Extract every line of the data below that contains the word "left", matching its case exactly.

_PROVIDED MATERIAL_:
-----

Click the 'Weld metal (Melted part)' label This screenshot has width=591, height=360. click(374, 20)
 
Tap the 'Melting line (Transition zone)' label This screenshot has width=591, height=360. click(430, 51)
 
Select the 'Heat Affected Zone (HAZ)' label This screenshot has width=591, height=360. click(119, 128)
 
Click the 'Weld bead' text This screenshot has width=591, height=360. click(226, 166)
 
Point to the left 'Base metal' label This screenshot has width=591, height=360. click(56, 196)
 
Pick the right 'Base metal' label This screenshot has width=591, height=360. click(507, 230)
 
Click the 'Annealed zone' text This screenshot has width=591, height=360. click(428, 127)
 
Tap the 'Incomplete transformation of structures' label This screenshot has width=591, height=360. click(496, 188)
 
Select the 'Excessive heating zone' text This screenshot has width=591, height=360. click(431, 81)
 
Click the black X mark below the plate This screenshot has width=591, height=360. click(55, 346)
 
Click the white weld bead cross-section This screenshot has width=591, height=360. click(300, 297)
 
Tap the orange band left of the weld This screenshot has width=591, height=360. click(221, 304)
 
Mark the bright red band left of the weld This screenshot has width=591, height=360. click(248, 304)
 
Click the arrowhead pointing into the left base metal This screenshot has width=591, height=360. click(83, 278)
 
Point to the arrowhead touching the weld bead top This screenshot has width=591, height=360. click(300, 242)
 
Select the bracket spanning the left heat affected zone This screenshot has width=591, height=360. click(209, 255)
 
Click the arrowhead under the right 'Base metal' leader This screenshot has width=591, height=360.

-----

_FINAL RESULT_:
Point to the left 'Base metal' label This screenshot has width=591, height=360. click(56, 196)
Tap the orange band left of the weld This screenshot has width=591, height=360. click(221, 304)
Mark the bright red band left of the weld This screenshot has width=591, height=360. click(248, 304)
Click the arrowhead pointing into the left base metal This screenshot has width=591, height=360. click(83, 278)
Select the bracket spanning the left heat affected zone This screenshot has width=591, height=360. click(209, 255)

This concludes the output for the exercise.